Par ailleurs, quelques-uns ont aussi manifesté leur soutien aux actions menées par la police nationale. Clemente Yoell (@CYoell07) par exemple, remercie la police d’avoir rempli son devoir constitutionnel: :
@protegeryservir ILS ONT FAIT CE QU’ILS DEVAIENT FAIRE DE PAR LA LOI ! Félicitations!
Le mardi 7 février, les esprits ont continué de s’échauffer alors qu’étaient entamées des négociations dont les Panaméens espéraient qu’elles ramèneraient la paix.
La chef autochtone Silvia Carrera (@CaciqueGeneral) a parlé dans son compte Twitter du dialogue qui a débuté avec la médiation de l’Eglise catholique.
Nous sommes en train d’entamer un dialogue avec le gouvernement en compagnie de Monseigneur Lacunza et du Père Adonaí
C. Bernal (@cacike1976), lequel se décrit dans sa biographie comme “un père et un époux ngäbe fier de son peuple d’origine”, dit aussi dans deux twits (1, 2) qu’il pardonne au Président et aux Ministres pour le mal fait mais qu’il est impossible d’oublier.
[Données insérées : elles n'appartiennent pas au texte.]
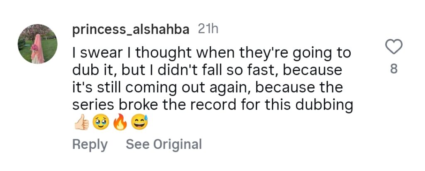Open the princess_alshahba profile picture
Screen dimensions: 425x171
[x=37, y=44]
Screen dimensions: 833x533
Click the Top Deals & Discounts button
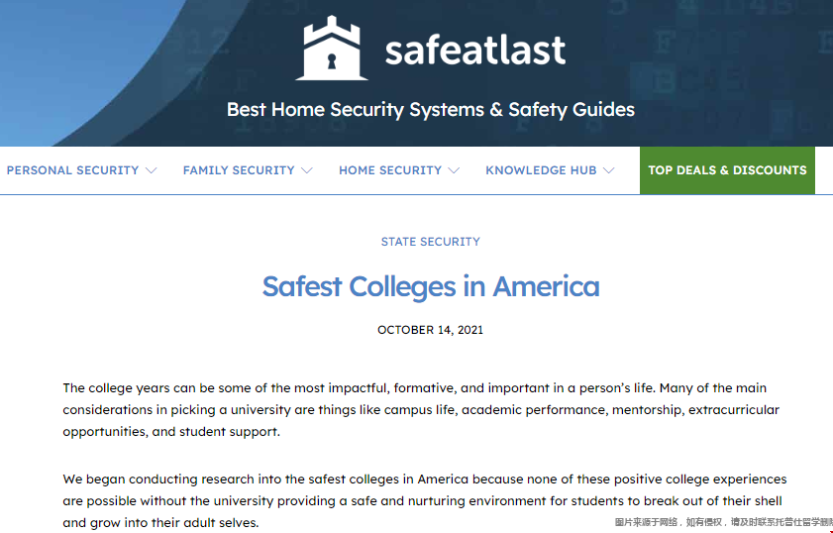tap(727, 170)
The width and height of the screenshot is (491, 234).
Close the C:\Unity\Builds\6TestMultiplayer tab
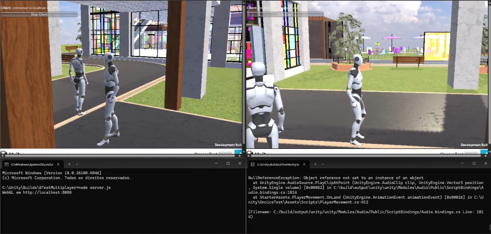click(304, 164)
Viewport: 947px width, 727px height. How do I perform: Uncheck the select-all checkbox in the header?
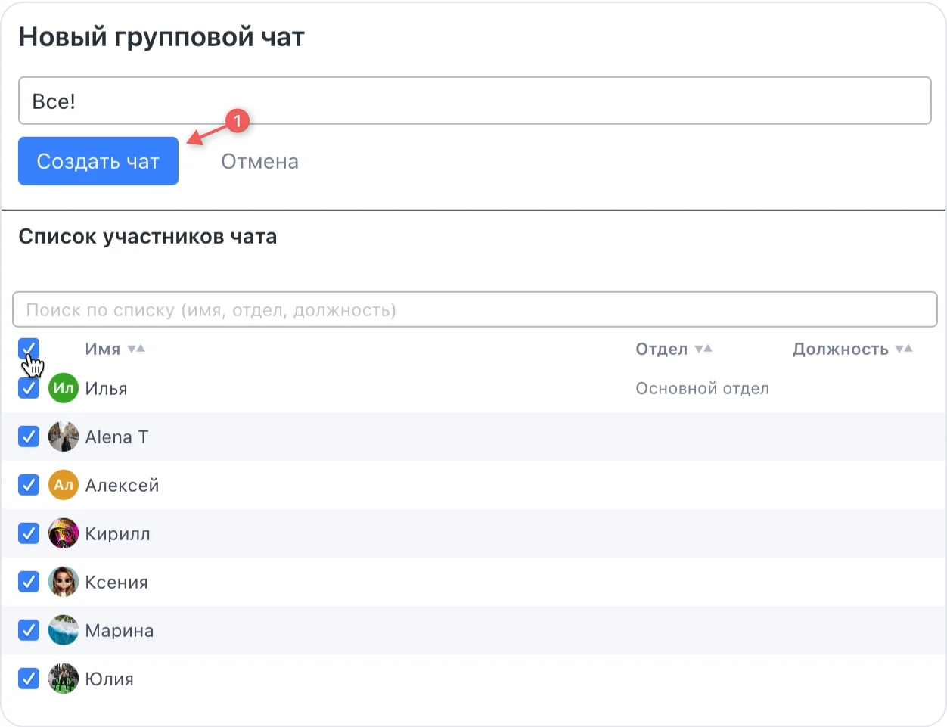(29, 348)
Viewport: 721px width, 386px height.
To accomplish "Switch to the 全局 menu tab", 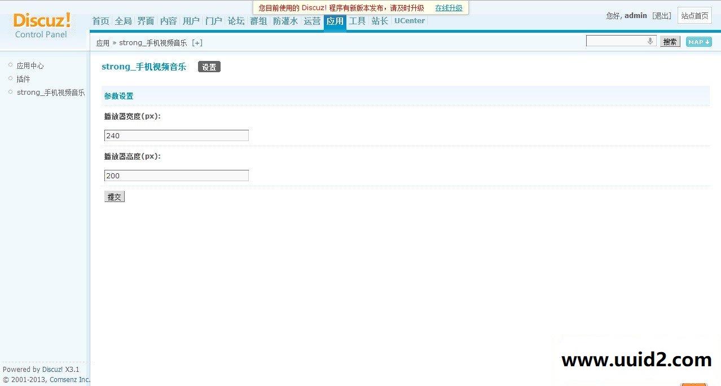I will click(123, 21).
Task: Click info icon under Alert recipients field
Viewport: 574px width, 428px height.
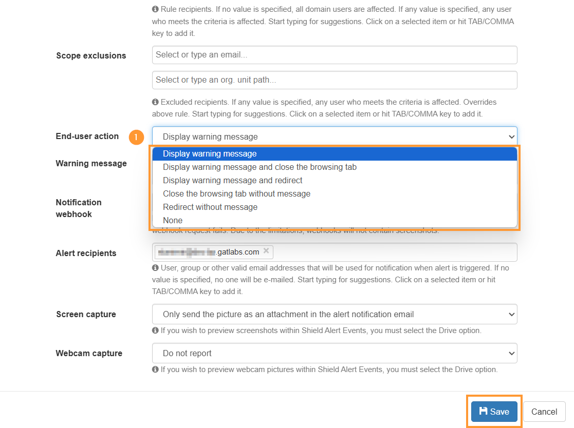Action: [155, 268]
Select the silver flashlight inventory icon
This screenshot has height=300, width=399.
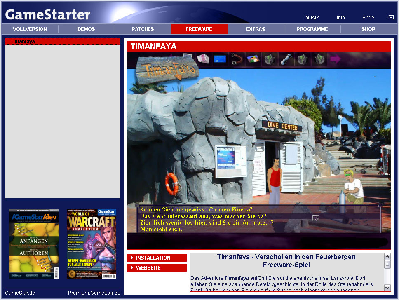[286, 59]
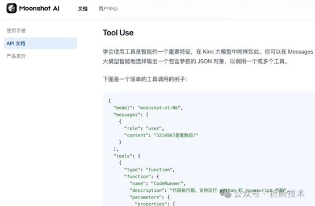
Task: Click the Moonshot AI globe logo icon
Action: tap(11, 9)
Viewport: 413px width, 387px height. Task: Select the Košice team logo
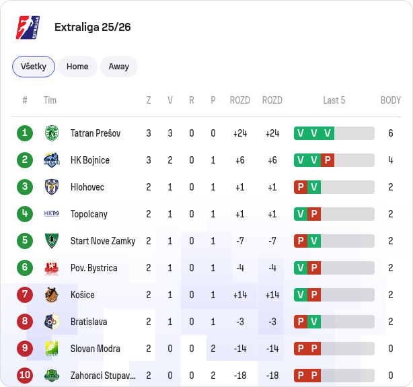[x=52, y=295]
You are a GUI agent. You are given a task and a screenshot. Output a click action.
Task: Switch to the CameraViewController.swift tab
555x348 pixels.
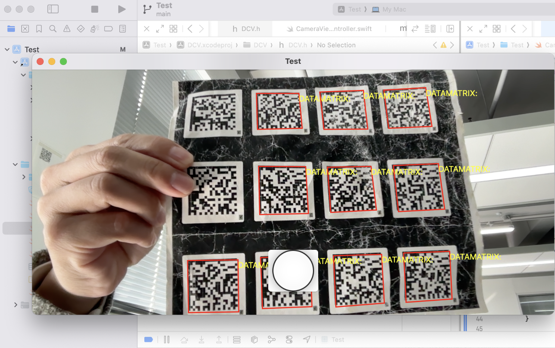coord(329,29)
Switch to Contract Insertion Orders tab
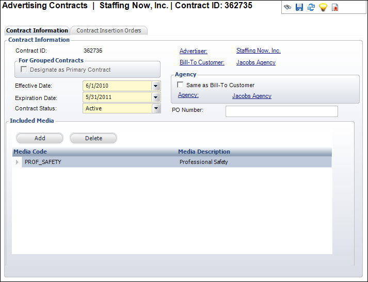The image size is (368, 282). click(109, 30)
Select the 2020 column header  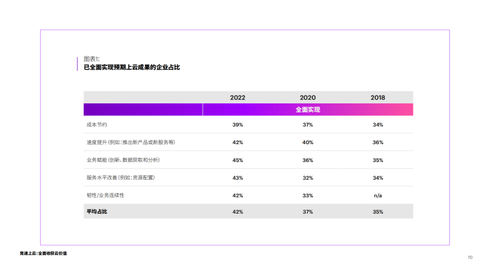click(x=308, y=98)
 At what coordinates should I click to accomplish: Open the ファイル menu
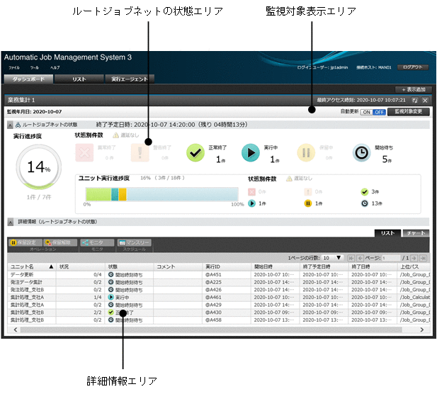click(14, 67)
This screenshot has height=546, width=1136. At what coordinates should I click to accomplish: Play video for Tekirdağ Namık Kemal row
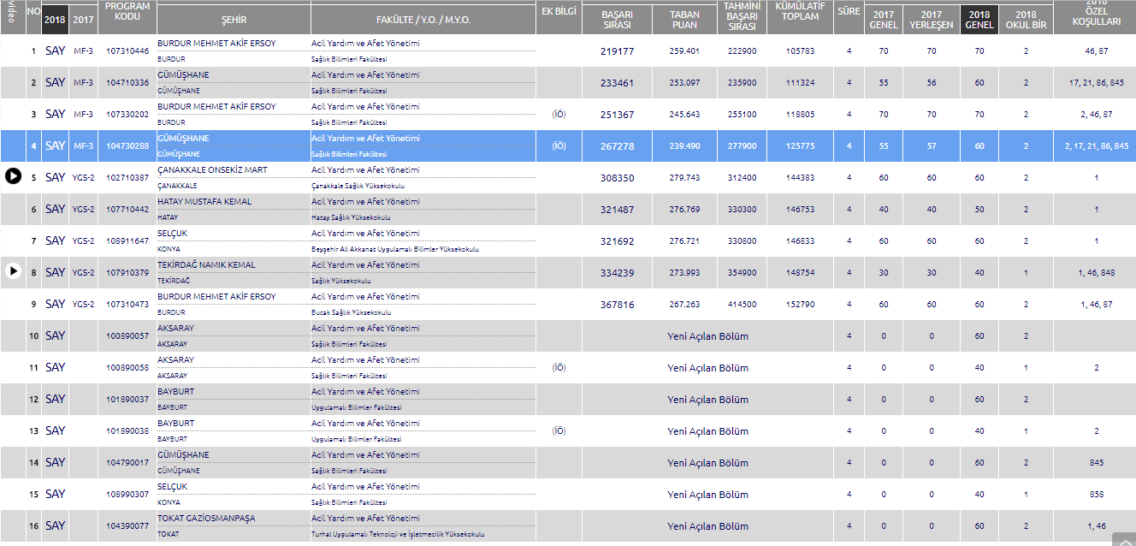pyautogui.click(x=13, y=271)
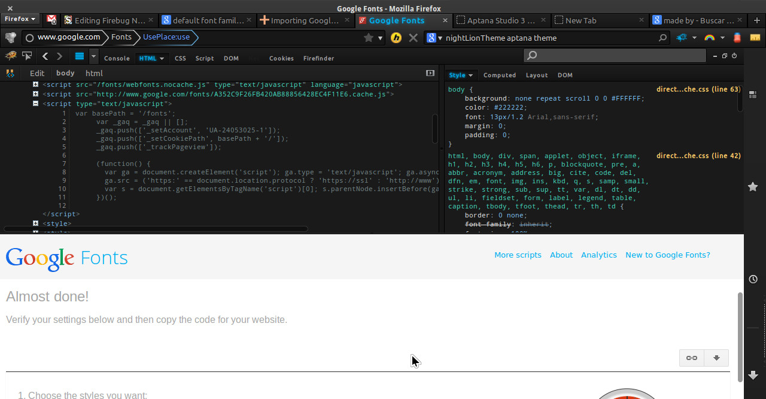Viewport: 766px width, 399px height.
Task: Expand the style element in the HTML tree
Action: (x=35, y=223)
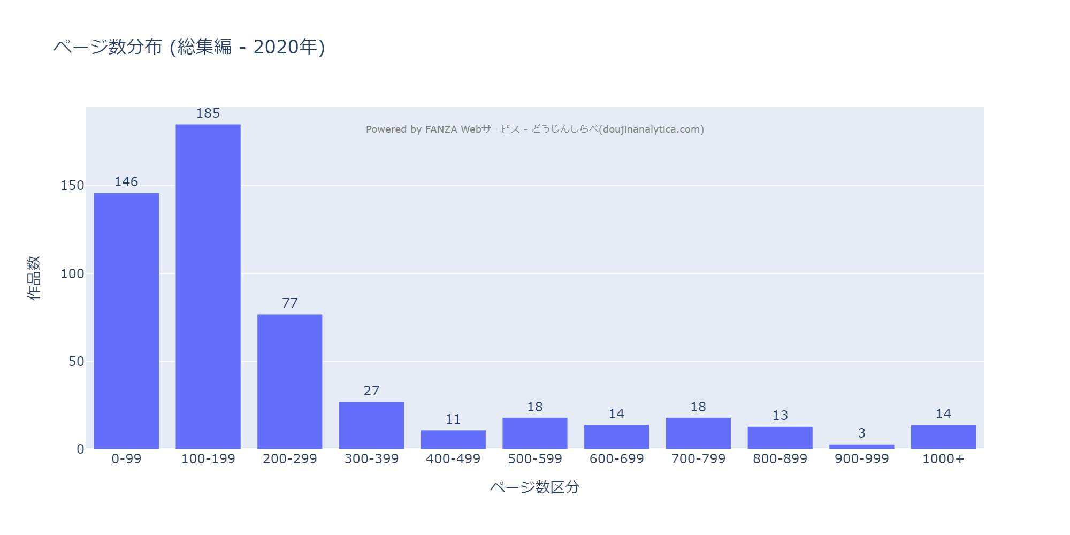Screen dimensions: 1070x535
Task: Click the 400-499 bar showing 11
Action: click(453, 439)
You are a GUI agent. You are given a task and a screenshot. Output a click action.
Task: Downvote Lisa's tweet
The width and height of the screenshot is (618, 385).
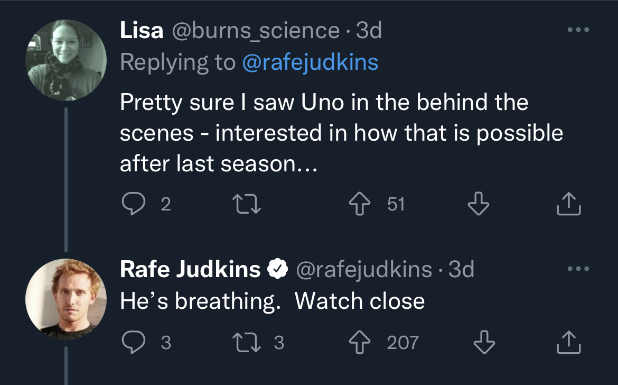pyautogui.click(x=479, y=204)
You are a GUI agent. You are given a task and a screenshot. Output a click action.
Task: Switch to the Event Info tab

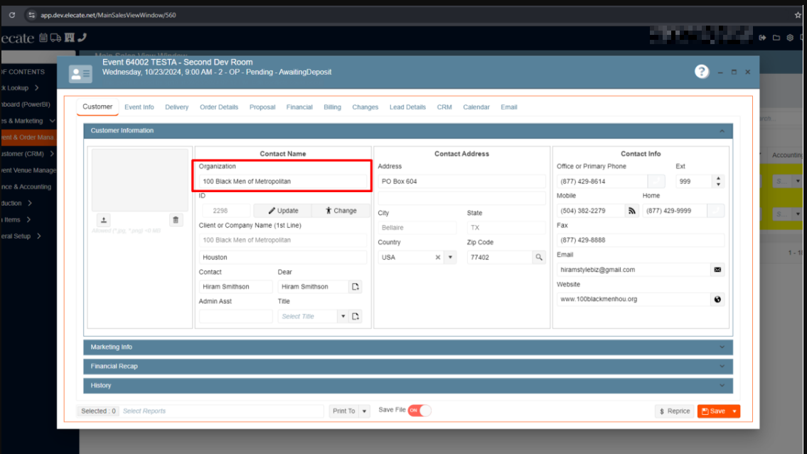(x=139, y=107)
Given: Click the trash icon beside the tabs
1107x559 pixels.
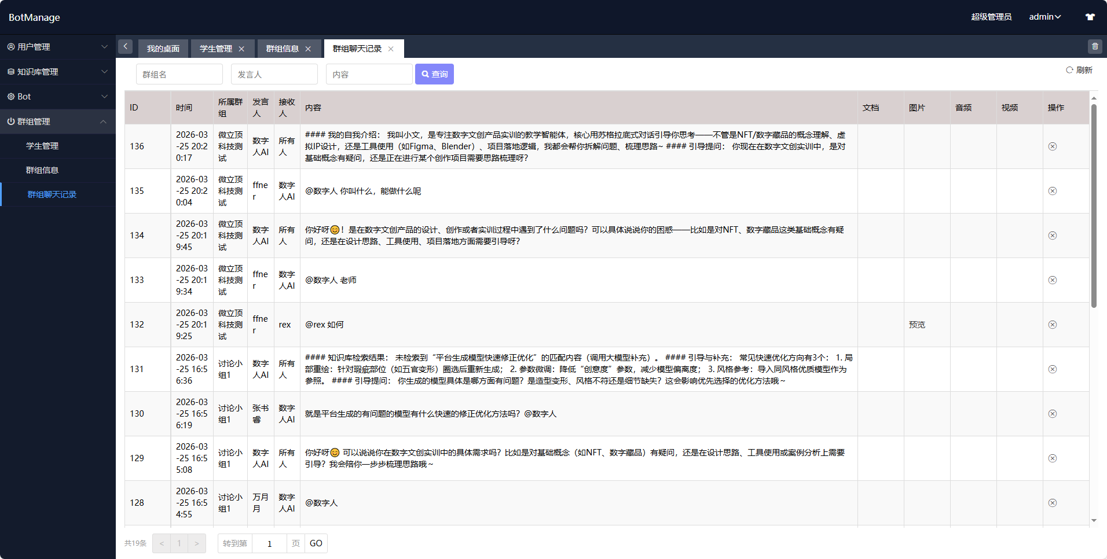Looking at the screenshot, I should coord(1094,46).
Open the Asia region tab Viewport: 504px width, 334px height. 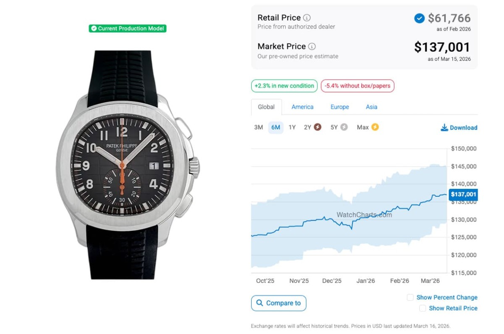click(x=371, y=107)
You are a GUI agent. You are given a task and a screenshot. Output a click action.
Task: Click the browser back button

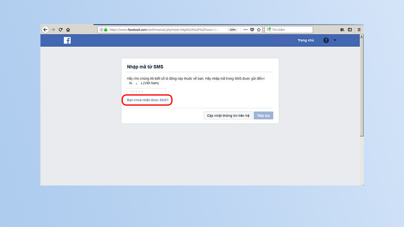45,29
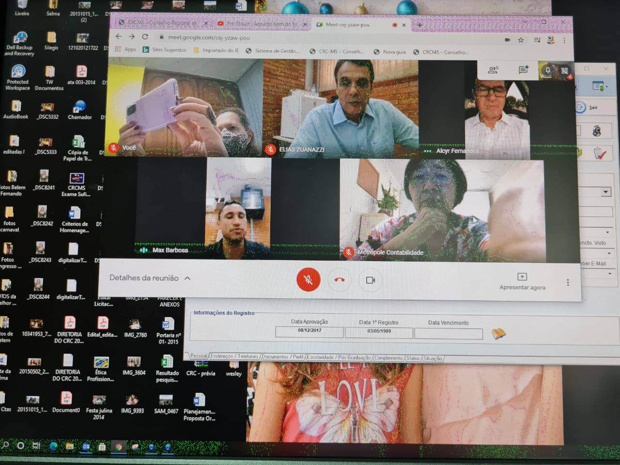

Le peuple Ngäbe pardonne et ne souhaite pas de mal à Ricardo Martinelli, à son équipe ministérielle ainsi qu’aux unités de police qui ont assassiné nos frères et les milliers qui…
Vous qui nous haïssez, nous méprisez parce que nous réclamons la justice et pour le seul fait d’être des Ngäbes, nous vous pardonnons mais ON NE PEUT IGNORER ET OUBLIER les injustices commises.
A la date du 7 février, on comptabilisait un second mort, un jeune de 16 ans mais au moment d’écrire ce billet, on ne connaît pas encore les causes de sa mort comme l’indique le journal en ligne La Prensa :
Juan José Ibarra, le père du mineur mort hier soir lors d’un incident encore flou dans le canton de Las Lomas, dans la province de Chiriquí, a réclamé ce mardi 7 février une enquête sur sa mort.
Enfin, à 18 heures, le mardi 7 février, le gouvernement a cédé aux revendications des Ngäbes Buglés, interdisant que la région serve à des fins d’exploitation minière ou hydrologique. Les Panaméens se demandent maintenant s’il était réellement besoin de tant d’hésitations et de morts pour parvenir à cet accord.
Karla Acedo (@karla_acedo) ne perd pas espoir que l’on en tire une leçon :
Vous voyez? C’est cela, s’asseoir pour dialoguer. Prenez en note maintenant et mettez-le toujours en pratique.